# Credit Card Limit Prediction

This notebook implements a machine learning model to predict credit card limits using customer data.

## Dataset
Download the dataset from: https://www.kaggle.com/datasets/sakshigoyal7/credit-card-customers
Place the `BankChurners.csv` file in the same directory as this notebook.


In [None]:
import pandas as pd
import numpy as np
from sklearn.model_selection import train_test_split
from sklearn.preprocessing import StandardScaler, LabelEncoder
import matplotlib.pyplot as plt
import seaborn as sns

# Set style for better plots
plt.style.use('seaborn-v0_8')
sns.set_palette("husl")


## Step 1: Load and Explore the Dataset


In [None]:
# Load the dataset
df = pd.read_csv('BankChurners.csv')

# Basic data exploration
print("Dataset shape:", df.shape)
print("\nColumn names:")
print(df.columns.tolist())
print("\nFirst 5 rows:")
print(df.head())


In [None]:
# Dataset info
print("Dataset info:")
print(df.info())
print("\nMissing values:")
print(df.isnull().sum())


## Step 2: Data Preprocessing


In [None]:
# Select target and features
y = df['Credit_Limit']

# Select the specified input features
features_to_use = [
    'Customer_Age',
    'Dependent_count', 
    'Education_Level',
    'Income_Category',
    'Months_on_book',
    'Total_Relationship_Count',
    'Total_Trans_Amt',
    'Marital_Status'
]

X = df[features_to_use].copy()

print("Selected features:")
print(features_to_use)
print(f"\nTarget variable (Credit_Limit) range: ${y.min():,.2f} - ${y.max():,.2f}")


In [None]:
# Check for missing values in selected features
print("Missing values per column:")
print(X.isnull().sum())

# Check unique values in categorical columns
print("\nUnique values in categorical columns:")
for col in ['Education_Level', 'Income_Category', 'Marital_Status']:
    print(f"\n{col}:")
    print(X[col].value_counts())


In [None]:
# Handle categorical variables with ordinal encoding

# Education Level encoding
education_mapping = {
    'Unknown': 0,
    'Uneducated': 1,
    'High School': 2,
    'College': 3,
    'Graduate': 4,
    'Post-Graduate': 5,
    'Doctorate': 6
}
X['Education_Level'] = X['Education_Level'].map(education_mapping)

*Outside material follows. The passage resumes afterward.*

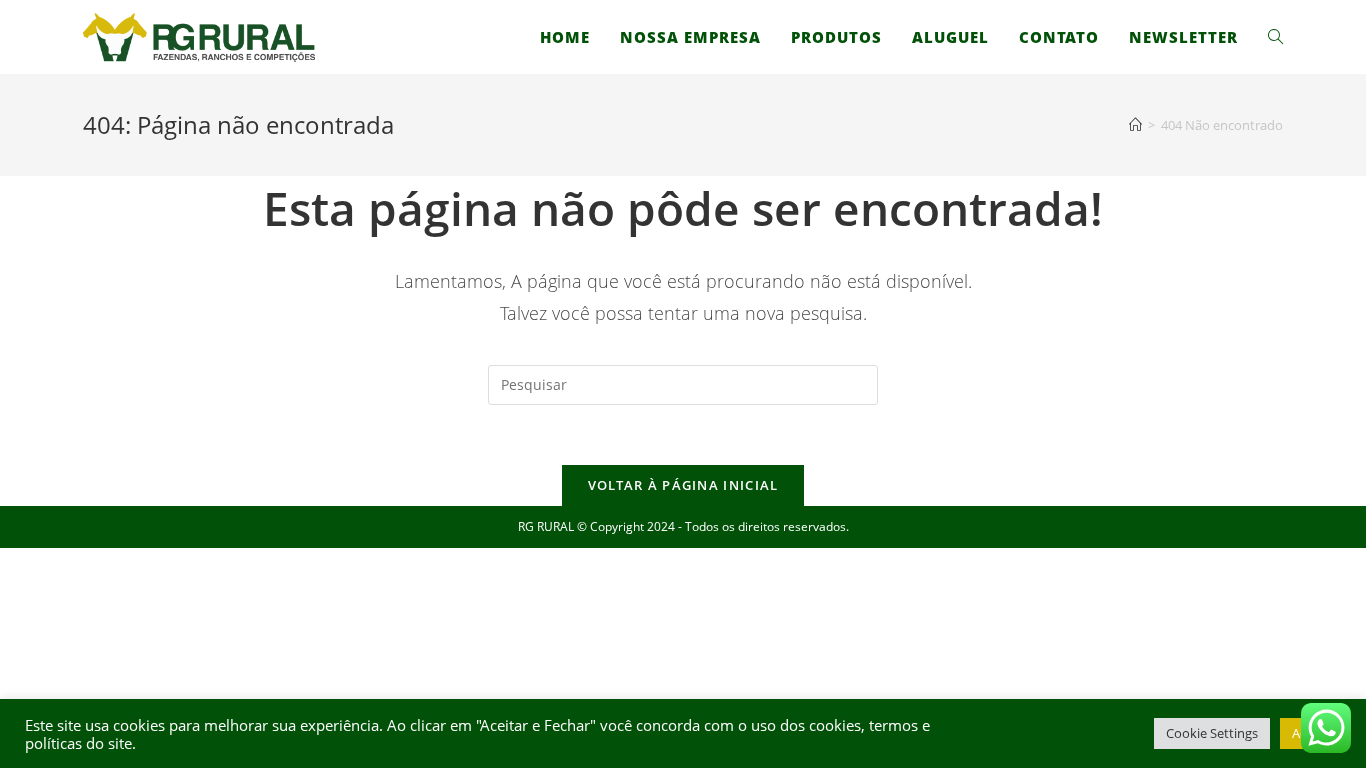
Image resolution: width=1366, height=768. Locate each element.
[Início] (1135, 125)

# Income Category encoding
income_mapping = {
    'Unknown': 0,
    'Less than $40K': 1,
    '$40K - $60K': 2,
    '$60K - $80K': 3,
    '$80K - $120K': 4,
    '$120K +': 5
}
X['Income_Category'] = X['Income_Category'].map(income_mapping)

# Marital Status encoding
marital_mapping = {
    'Unknown': 0,
    'Single': 1,
    'Married': 2,
    'Divorced': 3
}
X['Marital_Status'] = X['Marital_Status'].map(marital_mapping)

# Fill any NaN values that resulted from mapping
X = X.fillna(0)

print("Categorical encoding complete!")
print("\nEncoded features preview:")
print(X.head())


In [None]:
# Split the data into training and testing sets
X_train, X_test, y_train, y_test = train_test_split(X, y, test_size=0.2, random_state=42)

# Scale the features
scaler = StandardScaler()
X_train_scaled = scaler.fit_transform(X_train)
X_test_scaled = scaler.transform(X_test)

print("Data split complete!")
print(f"Training set size: {X_train.shape[0]}")
print(f"Test set size: {X_test.shape[0]}")
print(f"Features: {X_train.shape[1]}")


## Step 3: Implement Multiple Regression Models

We'll implement all the regression methods from the reference table:
1. Linear Regression and Polynomial Regression
2. Ridge and Lasso Regression (with regularization)
3. Decision Tree and Random Forest Regression
4. Multi-layer Perceptron (Neural Network) Regression


In [None]:
# Import all necessary regression models
from sklearn.linear_model import LinearRegression, Ridge, Lasso
from sklearn.preprocessing import PolynomialFeatures
from sklearn.tree import DecisionTreeRegressor
from sklearn.ensemble import RandomForestRegressor
from sklearn.neural_network import MLPRegressor
from sklearn.metrics import mean_squared_error, r2_score, mean_absolute_error
import warnings
warnings.filterwarnings('ignore')

# Dictionary to store all models and their results
models = {}
results = {}


### 1. Linear Regression and Polynomial Regression


In [None]:
# 1. Linear Regression
print("Training Linear Regression...")
lr_model = LinearRegression()
lr_model.fit(X_train_scaled, y_train)
lr_pred = lr_model.predict(X_test_scaled)

models['Linear Regression'] = lr_model
results['Linear Regression'] = {
    'R2': r2_score(y_test, lr_pred),
    'MSE': mean_squared_error(y_test, lr_pred),
    'RMSE': np.sqrt(mean_squared_error(y_test, lr_pred)),
    'MAE': mean_absolute_error(y_test, lr_pred)
}

print(f"Linear Regression - R²: {results['Linear Regression']['R2']:.4f}")

# 2. Polynomial Regression (degree 2)
print("\nTraining Polynomial Regression (degree 2)...")
poly_features = PolynomialFeatures(degree=2, include_bias=False)
X_train_poly = poly_features.fit_transform(X_train_scaled)
X_test_poly = poly_features.transform(X_test_scaled)

poly_model = LinearRegression()
poly_model.fit(X_train_poly, y_train)
poly_pred = poly_model.predict(X_test_poly)

models['Polynomial Regression'] = (poly_model, poly_features)
results['Polynomial Regression'] = {
    'R2': r2_score(y_test, poly_pred),
    'MSE': mean_squared_error(y_test, poly_pred),
    'RMSE': np.sqrt(mean_squared_error(y_test, poly_pred)),
    'MAE': mean_absolute_error(y_test, poly_pred)
}

print(f"Polynomial Regression - R²: {results['Polynomial Regression']['R2']:.4f}")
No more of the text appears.